▸ Aim of the exercise: Beginning with the first entry, print all the records exactly.

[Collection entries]
____________________
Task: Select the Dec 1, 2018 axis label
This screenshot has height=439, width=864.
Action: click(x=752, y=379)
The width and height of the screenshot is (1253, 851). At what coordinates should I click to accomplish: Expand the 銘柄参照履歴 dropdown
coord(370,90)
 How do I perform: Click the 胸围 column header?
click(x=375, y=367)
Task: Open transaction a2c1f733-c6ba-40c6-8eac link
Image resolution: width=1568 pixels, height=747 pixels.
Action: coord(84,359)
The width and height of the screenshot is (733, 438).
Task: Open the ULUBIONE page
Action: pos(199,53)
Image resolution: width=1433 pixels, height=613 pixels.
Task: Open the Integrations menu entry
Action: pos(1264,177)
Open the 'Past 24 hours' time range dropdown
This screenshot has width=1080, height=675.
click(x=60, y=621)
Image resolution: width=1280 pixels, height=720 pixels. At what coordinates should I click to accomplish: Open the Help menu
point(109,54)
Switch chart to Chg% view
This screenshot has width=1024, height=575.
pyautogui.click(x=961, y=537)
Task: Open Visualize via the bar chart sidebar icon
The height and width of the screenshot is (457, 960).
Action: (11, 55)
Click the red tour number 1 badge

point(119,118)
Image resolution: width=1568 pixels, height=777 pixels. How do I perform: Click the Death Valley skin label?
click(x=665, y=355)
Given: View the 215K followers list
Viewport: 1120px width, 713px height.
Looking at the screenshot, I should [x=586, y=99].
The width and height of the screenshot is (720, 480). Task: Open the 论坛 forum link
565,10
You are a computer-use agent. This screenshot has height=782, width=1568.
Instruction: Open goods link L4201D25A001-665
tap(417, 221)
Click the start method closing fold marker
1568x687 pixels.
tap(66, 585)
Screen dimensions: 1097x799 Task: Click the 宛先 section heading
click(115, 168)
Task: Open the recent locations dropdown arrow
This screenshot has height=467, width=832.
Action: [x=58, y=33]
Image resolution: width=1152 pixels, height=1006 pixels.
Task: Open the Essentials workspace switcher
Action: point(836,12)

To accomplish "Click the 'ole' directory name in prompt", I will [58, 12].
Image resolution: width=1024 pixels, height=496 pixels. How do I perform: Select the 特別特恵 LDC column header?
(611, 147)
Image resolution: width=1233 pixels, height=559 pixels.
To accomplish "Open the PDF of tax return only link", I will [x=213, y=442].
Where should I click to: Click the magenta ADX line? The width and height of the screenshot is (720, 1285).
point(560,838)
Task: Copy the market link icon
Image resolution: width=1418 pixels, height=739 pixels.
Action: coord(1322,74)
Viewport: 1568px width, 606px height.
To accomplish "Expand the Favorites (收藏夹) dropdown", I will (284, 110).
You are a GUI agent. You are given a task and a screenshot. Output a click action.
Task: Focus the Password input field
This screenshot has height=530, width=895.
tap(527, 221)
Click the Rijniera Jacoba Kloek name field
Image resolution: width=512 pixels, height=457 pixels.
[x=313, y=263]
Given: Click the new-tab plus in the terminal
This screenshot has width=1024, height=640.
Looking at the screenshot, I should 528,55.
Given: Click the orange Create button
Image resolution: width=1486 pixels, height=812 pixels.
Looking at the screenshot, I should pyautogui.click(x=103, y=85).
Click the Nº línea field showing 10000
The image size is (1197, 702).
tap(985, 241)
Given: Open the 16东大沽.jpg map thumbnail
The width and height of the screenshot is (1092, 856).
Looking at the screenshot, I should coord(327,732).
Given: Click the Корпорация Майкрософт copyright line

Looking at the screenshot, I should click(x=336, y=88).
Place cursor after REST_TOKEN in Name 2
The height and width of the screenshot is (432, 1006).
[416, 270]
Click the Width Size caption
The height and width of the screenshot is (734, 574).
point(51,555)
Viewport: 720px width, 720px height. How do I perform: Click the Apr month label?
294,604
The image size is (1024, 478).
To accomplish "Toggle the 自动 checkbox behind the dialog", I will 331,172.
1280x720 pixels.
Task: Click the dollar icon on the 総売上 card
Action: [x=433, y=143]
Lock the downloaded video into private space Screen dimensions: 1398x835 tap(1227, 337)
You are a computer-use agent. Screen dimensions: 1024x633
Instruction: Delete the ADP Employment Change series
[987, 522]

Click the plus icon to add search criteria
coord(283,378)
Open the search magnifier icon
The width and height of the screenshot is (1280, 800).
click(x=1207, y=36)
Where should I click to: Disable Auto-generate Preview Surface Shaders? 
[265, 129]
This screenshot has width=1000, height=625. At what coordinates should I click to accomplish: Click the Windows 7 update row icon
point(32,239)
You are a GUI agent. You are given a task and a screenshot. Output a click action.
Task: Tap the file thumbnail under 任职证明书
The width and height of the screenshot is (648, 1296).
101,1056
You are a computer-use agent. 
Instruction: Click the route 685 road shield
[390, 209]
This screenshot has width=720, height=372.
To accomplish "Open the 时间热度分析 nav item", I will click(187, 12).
____________________
▸ The answer:
Task: Select the Dec 1, 2018 axis label
This screenshot has height=439, width=864.
Action: click(x=752, y=379)
The width and height of the screenshot is (1253, 851). At what coordinates should I click to accomplish: Expand the 銘柄参照履歴 dropdown
coord(370,90)
 How do I perform: Click the 胸围 column header?
click(x=375, y=367)
Task: Open transaction a2c1f733-c6ba-40c6-8eac link
Image resolution: width=1568 pixels, height=747 pixels.
Action: coord(84,359)
The width and height of the screenshot is (733, 438).
Task: Open the ULUBIONE page
Action: pos(199,53)
Image resolution: width=1433 pixels, height=613 pixels.
Task: Open the Integrations menu entry
Action: pos(1264,177)
Open the 'Past 24 hours' time range dropdown
This screenshot has width=1080, height=675.
click(x=60, y=621)
Image resolution: width=1280 pixels, height=720 pixels. At what coordinates should I click to accomplish: Open the Help menu
point(109,54)
Switch chart to Chg% view
This screenshot has width=1024, height=575.
pyautogui.click(x=961, y=537)
Task: Open Visualize via the bar chart sidebar icon
The height and width of the screenshot is (457, 960).
Action: (11, 55)
Click the red tour number 1 badge

point(119,118)
Image resolution: width=1568 pixels, height=777 pixels. How do I perform: Click the Death Valley skin label?
click(x=665, y=355)
Given: View the 215K followers list
Viewport: 1120px width, 713px height.
Looking at the screenshot, I should [x=586, y=99].
The width and height of the screenshot is (720, 480). Task: Open the 论坛 forum link
565,10
You are a computer-use agent. This screenshot has height=782, width=1568.
Instruction: Open goods link L4201D25A001-665
tap(417, 221)
Click the start method closing fold marker
1568x687 pixels.
tap(66, 585)
Screen dimensions: 1097x799 Task: Click the 宛先 section heading
click(115, 168)
Task: Open the recent locations dropdown arrow
This screenshot has height=467, width=832.
Action: [x=58, y=33]
Image resolution: width=1152 pixels, height=1006 pixels.
Task: Open the Essentials workspace switcher
Action: point(836,12)

To accomplish "Click the 'ole' directory name in prompt", I will [58, 12].
Image resolution: width=1024 pixels, height=496 pixels. How do I perform: Select the 特別特恵 LDC column header?
(611, 147)
Image resolution: width=1233 pixels, height=559 pixels.
To accomplish "Open the PDF of tax return only link", I will [x=213, y=442].
Where should I click to: Click the magenta ADX line? The width and height of the screenshot is (720, 1285).
point(560,838)
Task: Copy the market link icon
Image resolution: width=1418 pixels, height=739 pixels.
Action: coord(1322,74)
Viewport: 1568px width, 606px height.
To accomplish "Expand the Favorites (收藏夹) dropdown", I will (284, 110).
You are a GUI agent. You are given a task and a screenshot. Output a click action.
Task: Focus the Password input field
This screenshot has height=530, width=895.
tap(527, 221)
Click the Rijniera Jacoba Kloek name field
Image resolution: width=512 pixels, height=457 pixels.
[x=313, y=263]
Given: Click the new-tab plus in the terminal
This screenshot has width=1024, height=640.
Looking at the screenshot, I should 528,55.
Given: Click the orange Create button
Image resolution: width=1486 pixels, height=812 pixels.
Looking at the screenshot, I should pyautogui.click(x=103, y=85).
Click the Nº línea field showing 10000
The image size is (1197, 702).
tap(985, 241)
Given: Open the 16东大沽.jpg map thumbnail
The width and height of the screenshot is (1092, 856).
Looking at the screenshot, I should coord(327,732).
Given: Click the Корпорация Майкрософт copyright line

Looking at the screenshot, I should click(x=336, y=88).
Place cursor after REST_TOKEN in Name 2
The height and width of the screenshot is (432, 1006).
[416, 270]
Click the Width Size caption
The height and width of the screenshot is (734, 574).
point(51,555)
Viewport: 720px width, 720px height. How do I perform: Click the Apr month label?
294,604
The image size is (1024, 478).
To accomplish "Toggle the 自动 checkbox behind the dialog", I will 331,172.
1280x720 pixels.
Task: Click the dollar icon on the 総売上 card
Action: [x=433, y=143]
Lock the downloaded video into private space Screen dimensions: 1398x835 tap(1227, 337)
You are a computer-use agent. Screen dimensions: 1024x633
Instruction: Delete the ADP Employment Change series
[987, 522]

Click the plus icon to add search criteria
coord(283,378)
Open the search magnifier icon
The width and height of the screenshot is (1280, 800).
click(x=1207, y=36)
Where should I click to: Disable Auto-generate Preview Surface Shaders? 
[265, 129]
This screenshot has width=1000, height=625. At what coordinates should I click to accomplish: Click the Windows 7 update row icon
point(32,239)
You are a GUI agent. You are given a task and a screenshot. Output a click action.
Task: Tap the file thumbnail under 任职证明书
The width and height of the screenshot is (648, 1296).
101,1056
You are a computer-use agent. 
Instruction: Click the route 685 road shield
[390, 209]
This screenshot has width=720, height=372.
To accomplish "Open the 时间热度分析 nav item", I will click(187, 12).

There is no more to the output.